§ Objective: Reproduce, word for word, everything in the records from the line containing "プライバシーポリシー (40, 948)" down to the line containing "京都大学、AI活用した英語論文執筆支援パッケージを全学導入 研究力強化と研究成果の国際発信をカクタスが支援 (65, 608)", including both of those lines.

§ Materials provided:
--- Begin ---

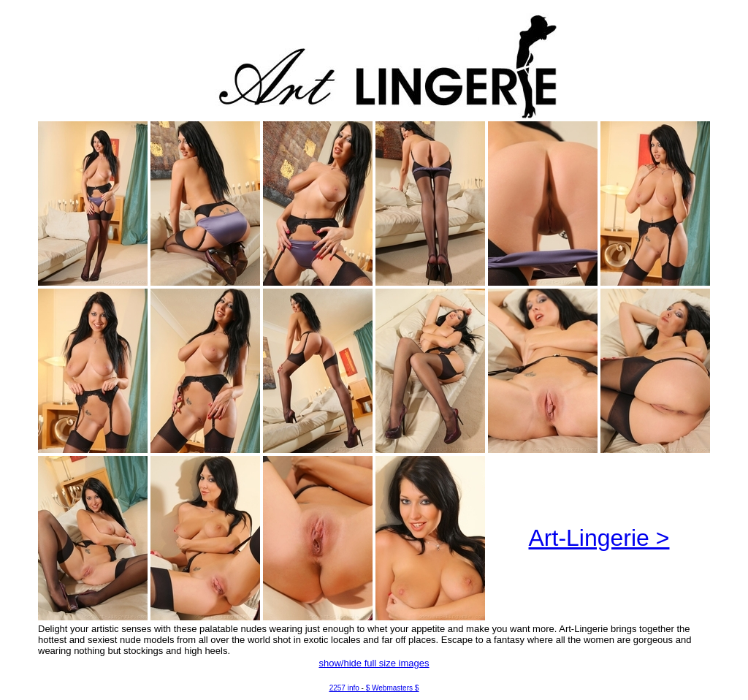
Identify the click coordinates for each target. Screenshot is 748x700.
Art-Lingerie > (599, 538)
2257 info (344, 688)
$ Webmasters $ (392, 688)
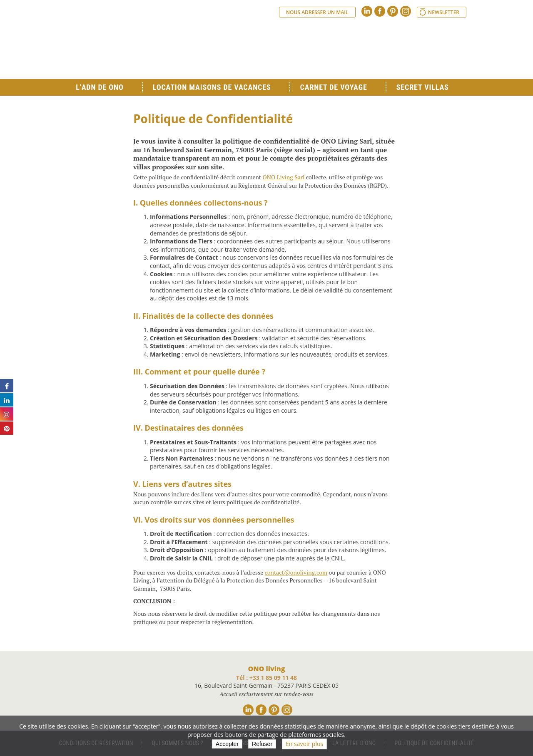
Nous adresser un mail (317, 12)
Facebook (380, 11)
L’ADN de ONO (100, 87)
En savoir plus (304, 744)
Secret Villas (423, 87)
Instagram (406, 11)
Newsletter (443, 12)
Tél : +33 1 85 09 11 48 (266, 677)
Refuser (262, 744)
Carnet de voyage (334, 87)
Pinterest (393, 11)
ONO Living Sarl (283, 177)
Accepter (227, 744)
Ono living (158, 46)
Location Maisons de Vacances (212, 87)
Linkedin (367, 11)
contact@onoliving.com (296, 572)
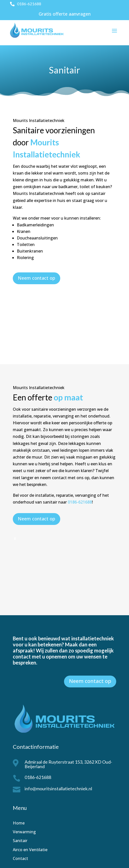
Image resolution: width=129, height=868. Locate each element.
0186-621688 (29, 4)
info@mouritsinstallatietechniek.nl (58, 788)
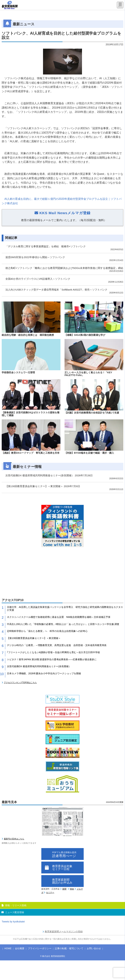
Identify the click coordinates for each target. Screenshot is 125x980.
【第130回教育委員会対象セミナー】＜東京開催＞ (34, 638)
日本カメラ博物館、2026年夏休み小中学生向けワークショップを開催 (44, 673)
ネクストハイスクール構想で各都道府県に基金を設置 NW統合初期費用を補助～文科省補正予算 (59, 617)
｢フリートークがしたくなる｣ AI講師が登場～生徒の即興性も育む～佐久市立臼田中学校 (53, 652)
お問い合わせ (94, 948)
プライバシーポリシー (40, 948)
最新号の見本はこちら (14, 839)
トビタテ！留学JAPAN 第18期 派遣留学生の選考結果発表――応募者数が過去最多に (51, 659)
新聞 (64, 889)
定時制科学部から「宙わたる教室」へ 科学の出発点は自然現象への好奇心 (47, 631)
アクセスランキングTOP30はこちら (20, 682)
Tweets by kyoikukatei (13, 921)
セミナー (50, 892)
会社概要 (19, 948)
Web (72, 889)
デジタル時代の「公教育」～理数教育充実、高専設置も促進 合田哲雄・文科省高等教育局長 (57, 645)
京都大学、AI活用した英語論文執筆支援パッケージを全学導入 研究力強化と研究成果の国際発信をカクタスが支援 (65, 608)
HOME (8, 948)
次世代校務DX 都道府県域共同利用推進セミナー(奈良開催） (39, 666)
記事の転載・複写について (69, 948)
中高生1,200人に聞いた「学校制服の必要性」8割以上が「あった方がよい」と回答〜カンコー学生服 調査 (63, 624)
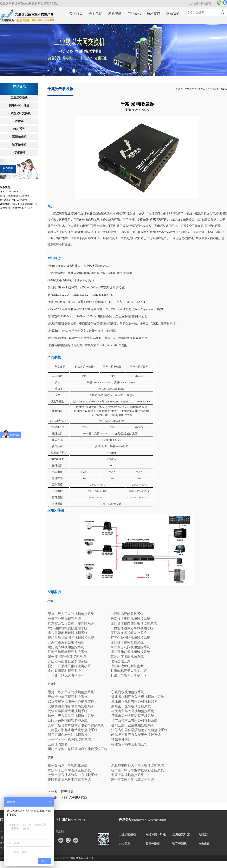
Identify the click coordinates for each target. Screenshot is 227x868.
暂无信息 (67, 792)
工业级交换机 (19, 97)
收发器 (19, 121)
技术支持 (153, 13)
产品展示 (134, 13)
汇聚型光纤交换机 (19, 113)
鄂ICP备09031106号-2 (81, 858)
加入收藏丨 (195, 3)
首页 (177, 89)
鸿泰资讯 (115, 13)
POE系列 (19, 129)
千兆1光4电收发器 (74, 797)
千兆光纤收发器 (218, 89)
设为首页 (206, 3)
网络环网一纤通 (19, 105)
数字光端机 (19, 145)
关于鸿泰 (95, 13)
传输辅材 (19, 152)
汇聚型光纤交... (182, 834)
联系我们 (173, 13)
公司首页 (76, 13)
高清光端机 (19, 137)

--- End ---
--- Begin ---

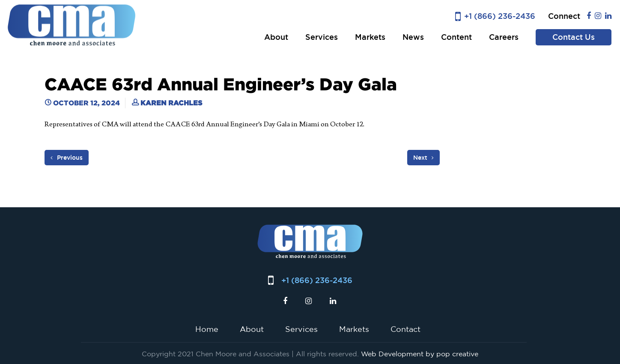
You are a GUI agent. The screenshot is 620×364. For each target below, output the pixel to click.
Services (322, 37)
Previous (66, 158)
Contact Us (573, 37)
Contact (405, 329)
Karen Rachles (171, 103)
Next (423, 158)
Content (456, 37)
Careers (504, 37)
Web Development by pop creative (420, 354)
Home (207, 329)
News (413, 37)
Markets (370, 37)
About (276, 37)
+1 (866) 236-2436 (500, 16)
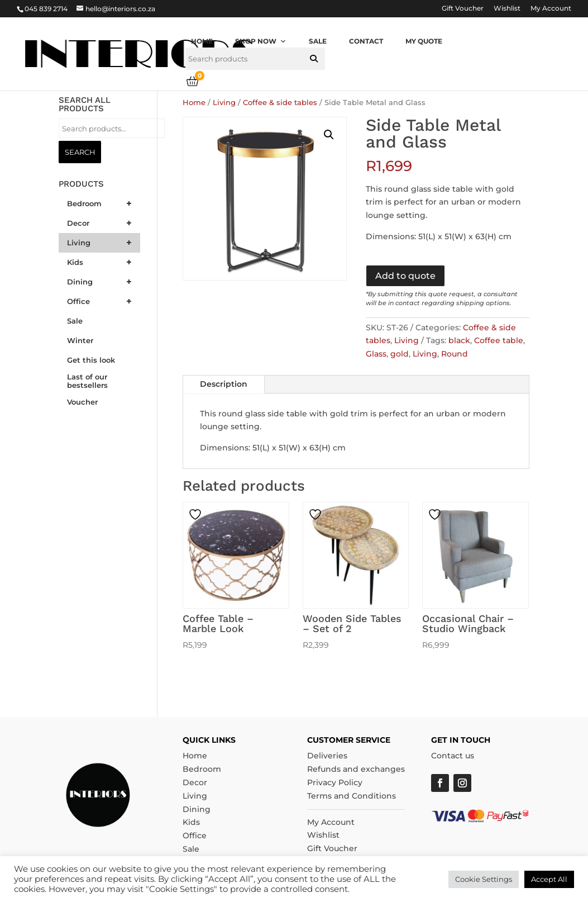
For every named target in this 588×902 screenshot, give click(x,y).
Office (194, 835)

--- End ---

§ Finished task:
プライバシーポリシー (40, 948)
最新号の見本はこちら (14, 839)
トビタテ！留学JAPAN 第18期 派遣留学生の選考結果発表――応募者数が過去最多に (51, 659)
新聞 (64, 889)
定時制科学部から「宙わたる教室」へ 科学の出発点は自然現象への好奇心 (47, 631)
アクセスランキングTOP30はこちら (20, 682)
Tweets by kyoikukatei (13, 921)
セミナー (50, 892)
会社概要 (19, 948)
Web (72, 889)
デジタル時代の「公教育」～理数教育充実、高専設置も促進 合田哲雄・文科省高等教育局長 (57, 645)
京都大学、AI活用した英語論文執筆支援パッケージを全学導入 研究力強化と研究成果の国際発信をカクタスが支援 (65, 608)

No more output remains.